-------- DOCUMENT PASSAGE

# Slow Chat Archives > Slow Chat: Visual C++: Yesterday, Today, and Tomorrow >  [RESOLVED] const corrected please in managed classes

## Nigel Norfolk

In the introduction  to the C++/CLI Langauge Specification it is stated that one of the goals used in the design of C++/CLI was to

"Provide first-class support for Standard C++ features ... for all types including CLI classes."

Unfortunately, there is a major ommision in C++/CLI, namely const correctness for managed classes. In particular, methods in these classes cannot be const (although parameters and return values can be). Experienced C++ programmers are careful to make methods const where appropriate as this provides a powerful compile-time check on program semantics.

Recent trends in C++ have stressed the importance of compile-time checks (for example, Andrei Alexandrescu's excellent book 'Modern C++ Design' and the associated library Loki.) Its a shame that C++/CLI takes a retrograde step in removing facilities for const correctness.

May I plea for const correctness to be introduced in a later version of C++/CLI.

Thank you

Nigel

----------


## joncaves

Unfortunately internally the CLR has no notation of the C++ concept of 'const' so even if the compiler did allow you to define const member functions the code would not be understood by the CLR, C#, VB, or many of the other .NET languages and also in order to be able to interact the the BCL you would be forever casting away const in order to be able to call such methods.

We did try this, as we really did want to support 'const', unfortunately the result was ugly and next to unusable so we just decided to bite the bullet and disallow const as a modifier on member functions of a managed type.

----------

----------------
-------- GIVEN ENTRIES

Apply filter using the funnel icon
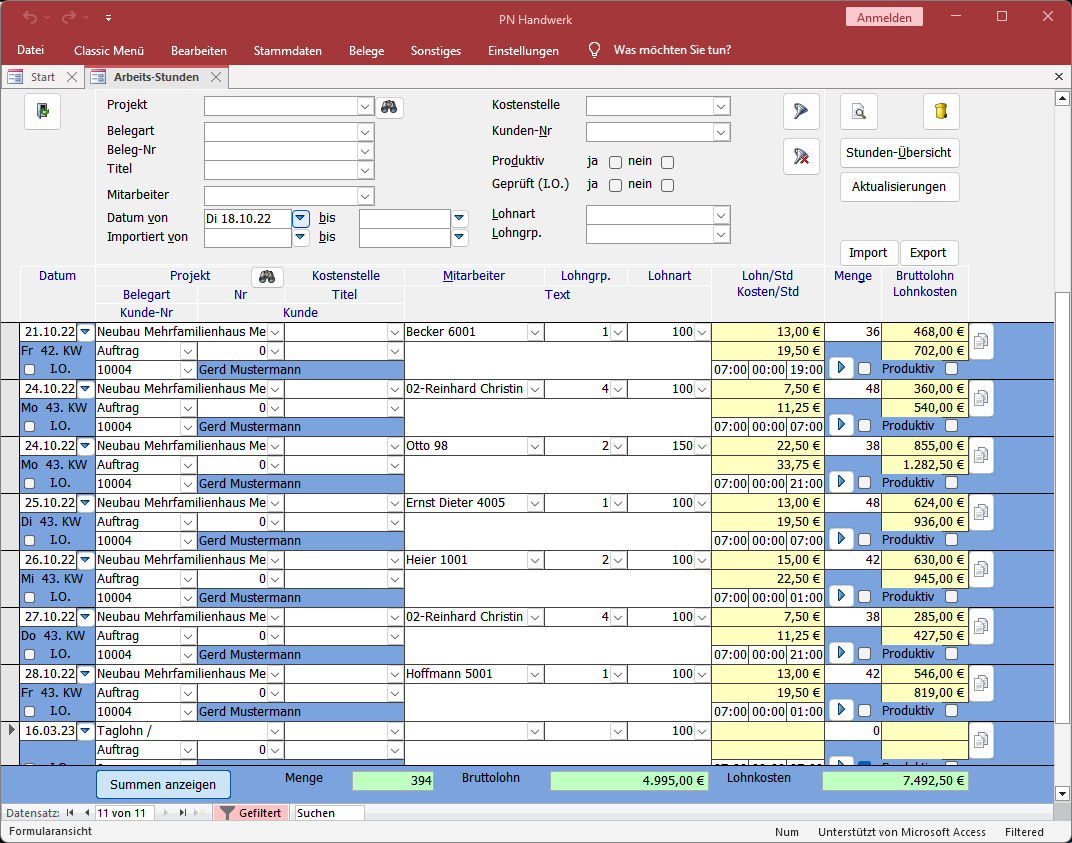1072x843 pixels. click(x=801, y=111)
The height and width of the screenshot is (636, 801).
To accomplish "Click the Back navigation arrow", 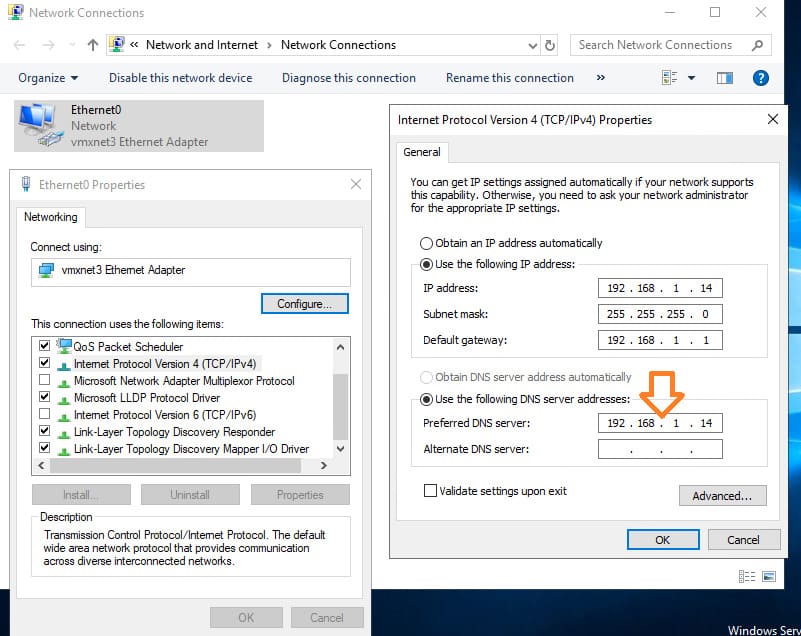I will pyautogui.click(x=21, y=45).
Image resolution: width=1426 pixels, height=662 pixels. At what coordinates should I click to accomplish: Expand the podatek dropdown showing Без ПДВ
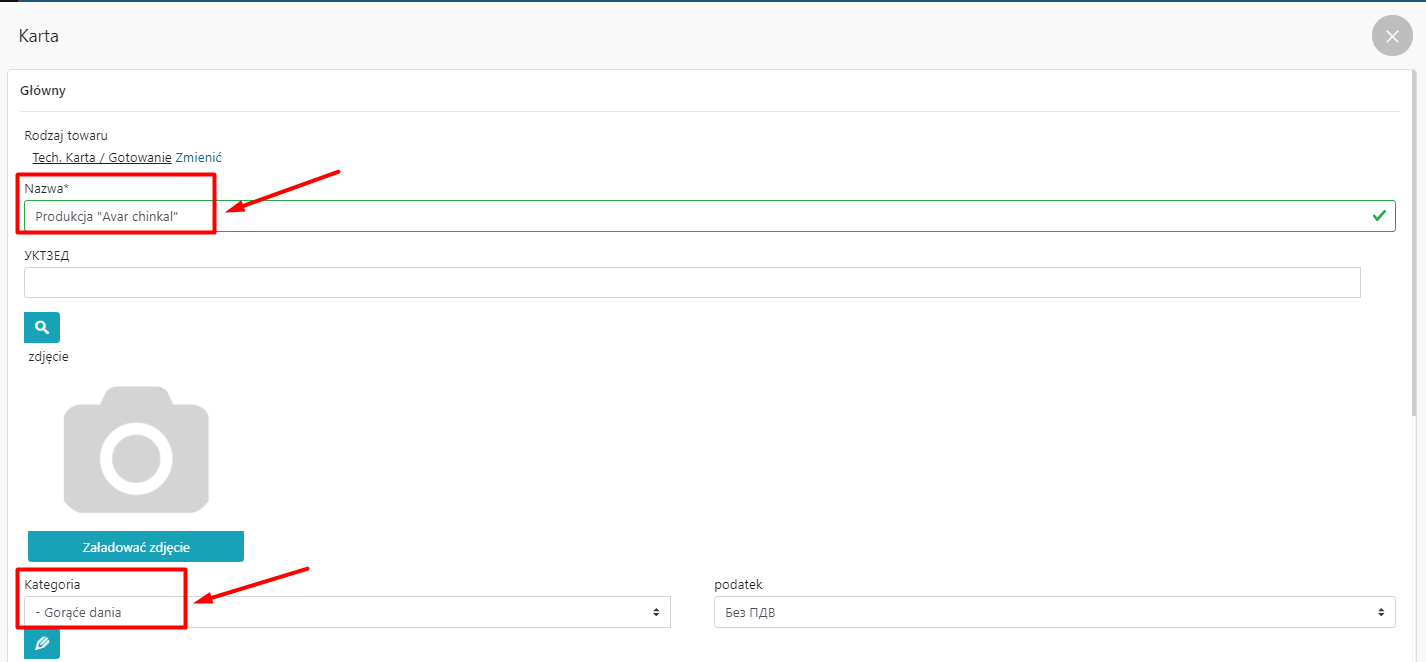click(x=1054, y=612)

----------------
-------- GIVEN ENTRIES

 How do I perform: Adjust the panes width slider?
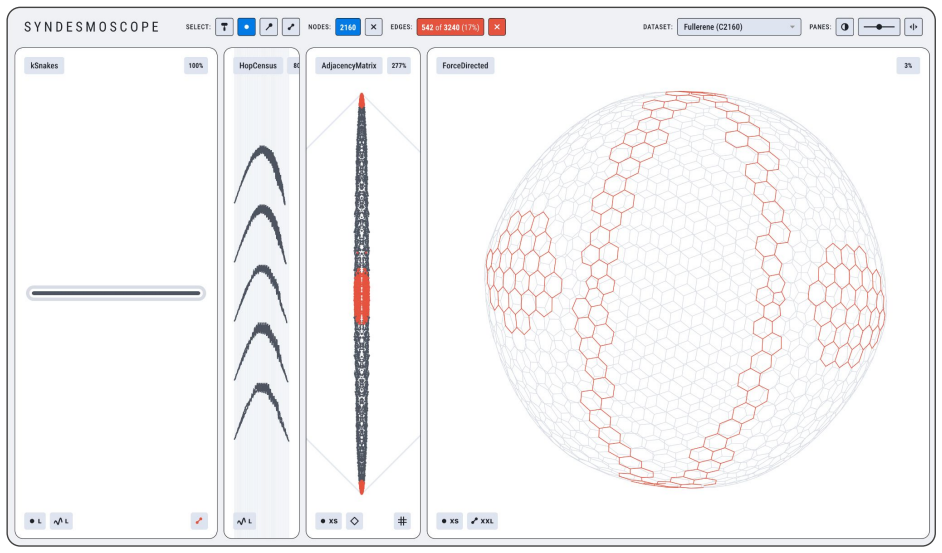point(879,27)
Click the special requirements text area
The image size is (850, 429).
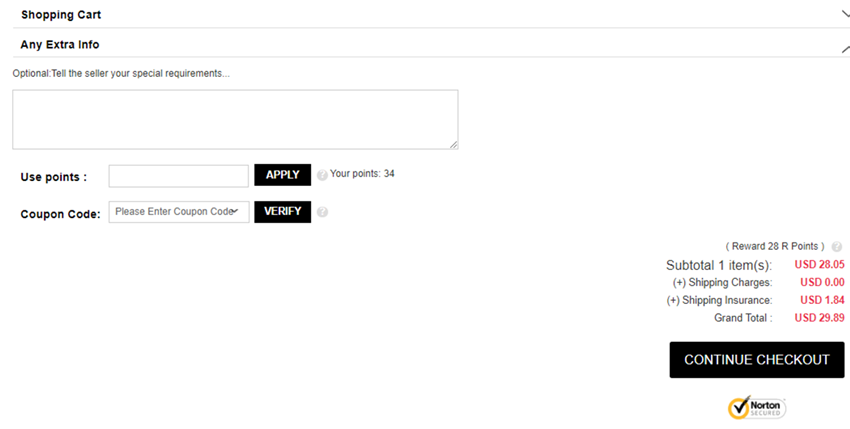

----------------

# EXERCISE DIRECTIONS
Answer these about the forum thread on const correctness in C++/CLI:
(a) In managed classes, which two things can still be const even though methods cannot?
(b) Which book does the opening post mention as an example of recent stress on compile-time checks?
(c) What did the reply say was finally disallowed?

# OUTPUT OF THE TASK
(a) Parameters and return values.
(b) Andrei Alexandrescu's 'Modern C++ Design'.
(c) Const as a modifier on member functions of a managed type.